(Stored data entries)
******
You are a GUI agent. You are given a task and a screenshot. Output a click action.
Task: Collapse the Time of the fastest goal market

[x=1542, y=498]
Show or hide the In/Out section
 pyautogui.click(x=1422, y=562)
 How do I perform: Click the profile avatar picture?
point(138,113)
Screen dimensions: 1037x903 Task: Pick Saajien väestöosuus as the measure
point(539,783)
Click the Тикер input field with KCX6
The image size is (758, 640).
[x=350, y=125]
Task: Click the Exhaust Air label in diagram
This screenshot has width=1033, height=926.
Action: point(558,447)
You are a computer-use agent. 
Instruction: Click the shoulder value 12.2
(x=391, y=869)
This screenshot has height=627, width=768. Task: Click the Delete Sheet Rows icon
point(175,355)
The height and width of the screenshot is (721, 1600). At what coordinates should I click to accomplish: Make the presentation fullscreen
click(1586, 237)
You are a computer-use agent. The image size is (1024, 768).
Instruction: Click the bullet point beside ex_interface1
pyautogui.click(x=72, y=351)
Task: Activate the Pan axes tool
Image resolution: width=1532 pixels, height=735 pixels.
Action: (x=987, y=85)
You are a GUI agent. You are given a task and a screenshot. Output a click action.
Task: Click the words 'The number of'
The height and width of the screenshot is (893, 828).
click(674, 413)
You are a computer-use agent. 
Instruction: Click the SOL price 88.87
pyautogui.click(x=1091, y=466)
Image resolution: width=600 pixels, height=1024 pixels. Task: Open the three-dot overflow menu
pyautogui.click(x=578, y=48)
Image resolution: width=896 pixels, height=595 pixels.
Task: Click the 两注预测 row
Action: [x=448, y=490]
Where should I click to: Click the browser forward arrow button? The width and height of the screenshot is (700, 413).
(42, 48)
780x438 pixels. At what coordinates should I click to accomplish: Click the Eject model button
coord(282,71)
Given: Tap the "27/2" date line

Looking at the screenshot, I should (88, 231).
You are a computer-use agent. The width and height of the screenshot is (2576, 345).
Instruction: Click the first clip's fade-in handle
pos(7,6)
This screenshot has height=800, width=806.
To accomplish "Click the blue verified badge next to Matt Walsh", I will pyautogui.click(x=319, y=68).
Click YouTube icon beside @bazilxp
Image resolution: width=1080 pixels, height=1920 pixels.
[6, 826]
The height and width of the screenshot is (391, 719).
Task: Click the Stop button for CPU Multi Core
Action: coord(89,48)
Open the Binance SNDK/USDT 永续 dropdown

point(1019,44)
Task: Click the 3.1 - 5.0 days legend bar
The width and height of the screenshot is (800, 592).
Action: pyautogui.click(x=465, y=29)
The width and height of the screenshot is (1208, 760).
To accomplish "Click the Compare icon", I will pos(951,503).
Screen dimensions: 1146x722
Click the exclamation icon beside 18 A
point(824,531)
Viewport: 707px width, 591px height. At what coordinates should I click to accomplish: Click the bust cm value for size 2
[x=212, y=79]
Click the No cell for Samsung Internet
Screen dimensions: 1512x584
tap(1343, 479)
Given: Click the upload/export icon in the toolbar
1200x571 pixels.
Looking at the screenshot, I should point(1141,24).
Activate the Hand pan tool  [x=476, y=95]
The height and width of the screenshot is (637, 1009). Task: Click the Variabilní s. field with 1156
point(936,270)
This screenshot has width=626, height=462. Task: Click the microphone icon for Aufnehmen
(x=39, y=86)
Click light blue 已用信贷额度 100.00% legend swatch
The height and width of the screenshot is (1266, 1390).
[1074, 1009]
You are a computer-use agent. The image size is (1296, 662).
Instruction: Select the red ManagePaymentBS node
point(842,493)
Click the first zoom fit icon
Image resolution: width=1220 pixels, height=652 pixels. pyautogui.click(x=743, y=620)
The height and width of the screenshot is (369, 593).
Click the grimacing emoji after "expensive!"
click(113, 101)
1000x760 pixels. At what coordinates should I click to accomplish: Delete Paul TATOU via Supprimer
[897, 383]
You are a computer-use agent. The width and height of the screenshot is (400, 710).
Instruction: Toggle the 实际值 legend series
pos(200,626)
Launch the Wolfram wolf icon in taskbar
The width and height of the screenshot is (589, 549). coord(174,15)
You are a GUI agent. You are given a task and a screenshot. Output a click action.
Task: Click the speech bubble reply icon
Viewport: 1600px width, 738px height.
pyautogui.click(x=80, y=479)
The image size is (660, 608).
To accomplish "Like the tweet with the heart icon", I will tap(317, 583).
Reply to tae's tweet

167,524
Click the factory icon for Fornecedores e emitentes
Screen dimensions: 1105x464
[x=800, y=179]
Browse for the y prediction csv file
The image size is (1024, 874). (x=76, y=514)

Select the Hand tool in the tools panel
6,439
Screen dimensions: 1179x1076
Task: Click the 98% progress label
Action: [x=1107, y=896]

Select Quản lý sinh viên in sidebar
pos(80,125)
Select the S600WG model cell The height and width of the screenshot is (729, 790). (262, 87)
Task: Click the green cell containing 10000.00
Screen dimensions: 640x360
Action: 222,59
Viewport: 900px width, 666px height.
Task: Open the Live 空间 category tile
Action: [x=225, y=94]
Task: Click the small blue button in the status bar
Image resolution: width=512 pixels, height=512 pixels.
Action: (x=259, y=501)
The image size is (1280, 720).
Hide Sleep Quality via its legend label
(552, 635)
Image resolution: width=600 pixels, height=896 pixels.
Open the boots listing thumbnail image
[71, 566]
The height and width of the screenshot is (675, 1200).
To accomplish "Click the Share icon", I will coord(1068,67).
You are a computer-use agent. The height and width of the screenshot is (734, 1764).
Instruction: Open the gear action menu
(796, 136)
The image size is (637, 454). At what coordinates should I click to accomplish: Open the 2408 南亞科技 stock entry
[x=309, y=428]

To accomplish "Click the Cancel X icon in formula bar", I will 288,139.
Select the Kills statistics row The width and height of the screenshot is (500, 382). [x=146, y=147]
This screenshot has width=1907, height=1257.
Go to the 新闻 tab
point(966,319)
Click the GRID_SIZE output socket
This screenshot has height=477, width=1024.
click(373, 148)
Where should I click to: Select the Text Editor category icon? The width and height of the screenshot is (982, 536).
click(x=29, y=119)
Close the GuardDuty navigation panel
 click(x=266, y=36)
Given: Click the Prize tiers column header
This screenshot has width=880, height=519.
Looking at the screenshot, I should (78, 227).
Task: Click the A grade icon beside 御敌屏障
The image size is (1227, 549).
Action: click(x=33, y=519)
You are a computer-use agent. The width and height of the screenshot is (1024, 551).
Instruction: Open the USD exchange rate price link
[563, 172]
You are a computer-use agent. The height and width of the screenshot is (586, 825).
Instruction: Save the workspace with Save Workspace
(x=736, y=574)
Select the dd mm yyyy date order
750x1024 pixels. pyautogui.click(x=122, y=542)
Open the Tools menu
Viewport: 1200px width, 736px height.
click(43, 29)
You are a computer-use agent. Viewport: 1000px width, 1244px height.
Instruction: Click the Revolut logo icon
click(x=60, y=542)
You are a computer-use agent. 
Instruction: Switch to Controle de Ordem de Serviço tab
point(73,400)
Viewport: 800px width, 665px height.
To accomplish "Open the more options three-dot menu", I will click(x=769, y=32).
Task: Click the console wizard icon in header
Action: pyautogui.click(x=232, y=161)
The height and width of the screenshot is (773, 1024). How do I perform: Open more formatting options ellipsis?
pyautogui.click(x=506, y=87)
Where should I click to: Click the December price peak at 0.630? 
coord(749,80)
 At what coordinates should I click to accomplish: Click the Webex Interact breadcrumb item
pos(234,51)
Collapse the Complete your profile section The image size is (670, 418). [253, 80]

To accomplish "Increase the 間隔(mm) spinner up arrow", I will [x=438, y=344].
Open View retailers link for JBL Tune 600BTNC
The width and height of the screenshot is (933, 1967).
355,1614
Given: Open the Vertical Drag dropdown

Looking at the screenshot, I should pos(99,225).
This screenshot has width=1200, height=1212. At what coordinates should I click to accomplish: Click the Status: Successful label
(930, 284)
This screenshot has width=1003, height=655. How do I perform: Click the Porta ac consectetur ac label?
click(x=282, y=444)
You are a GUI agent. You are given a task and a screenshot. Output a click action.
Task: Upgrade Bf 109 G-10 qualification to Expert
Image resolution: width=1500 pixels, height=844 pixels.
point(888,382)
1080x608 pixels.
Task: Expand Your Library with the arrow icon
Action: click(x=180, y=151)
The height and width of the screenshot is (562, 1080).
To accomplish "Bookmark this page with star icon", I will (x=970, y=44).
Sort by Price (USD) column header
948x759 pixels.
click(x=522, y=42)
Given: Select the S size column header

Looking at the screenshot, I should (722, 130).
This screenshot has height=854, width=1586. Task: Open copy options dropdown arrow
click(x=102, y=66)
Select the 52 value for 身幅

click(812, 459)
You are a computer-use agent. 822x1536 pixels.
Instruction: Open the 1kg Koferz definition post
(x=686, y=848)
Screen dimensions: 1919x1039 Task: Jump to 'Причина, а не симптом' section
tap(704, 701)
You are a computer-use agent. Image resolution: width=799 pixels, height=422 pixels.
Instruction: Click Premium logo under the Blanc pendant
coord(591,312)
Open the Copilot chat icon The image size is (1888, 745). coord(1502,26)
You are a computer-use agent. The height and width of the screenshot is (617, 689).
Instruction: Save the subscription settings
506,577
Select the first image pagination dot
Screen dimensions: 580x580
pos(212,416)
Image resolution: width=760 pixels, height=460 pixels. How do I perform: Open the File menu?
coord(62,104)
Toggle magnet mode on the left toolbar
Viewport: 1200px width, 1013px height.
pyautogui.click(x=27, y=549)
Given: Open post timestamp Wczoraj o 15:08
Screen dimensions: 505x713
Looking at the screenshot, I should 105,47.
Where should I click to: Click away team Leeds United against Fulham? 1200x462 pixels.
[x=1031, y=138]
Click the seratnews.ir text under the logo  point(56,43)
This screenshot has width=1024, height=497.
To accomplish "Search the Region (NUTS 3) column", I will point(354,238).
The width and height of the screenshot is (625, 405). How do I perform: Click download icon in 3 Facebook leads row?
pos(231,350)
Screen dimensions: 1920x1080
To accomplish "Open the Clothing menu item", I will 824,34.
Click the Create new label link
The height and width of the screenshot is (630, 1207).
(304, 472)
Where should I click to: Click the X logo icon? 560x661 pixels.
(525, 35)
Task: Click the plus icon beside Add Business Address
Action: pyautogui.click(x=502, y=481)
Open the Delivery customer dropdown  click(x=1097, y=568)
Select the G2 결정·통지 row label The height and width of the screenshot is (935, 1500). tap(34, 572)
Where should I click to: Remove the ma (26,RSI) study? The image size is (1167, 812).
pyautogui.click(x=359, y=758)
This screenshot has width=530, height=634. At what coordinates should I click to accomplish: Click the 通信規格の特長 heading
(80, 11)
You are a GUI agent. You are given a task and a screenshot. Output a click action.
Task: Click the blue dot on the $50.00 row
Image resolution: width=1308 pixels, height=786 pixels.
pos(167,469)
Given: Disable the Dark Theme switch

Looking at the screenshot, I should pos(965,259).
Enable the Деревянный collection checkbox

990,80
******
- **WHAT YOU SHOULD DO**: Whenever a line in the data holds "Activate", copy that line.

- **EXPECTED ANSWER**:
Task: Activate the Pan axes tool
Activate the Hand pan tool  [x=476, y=95]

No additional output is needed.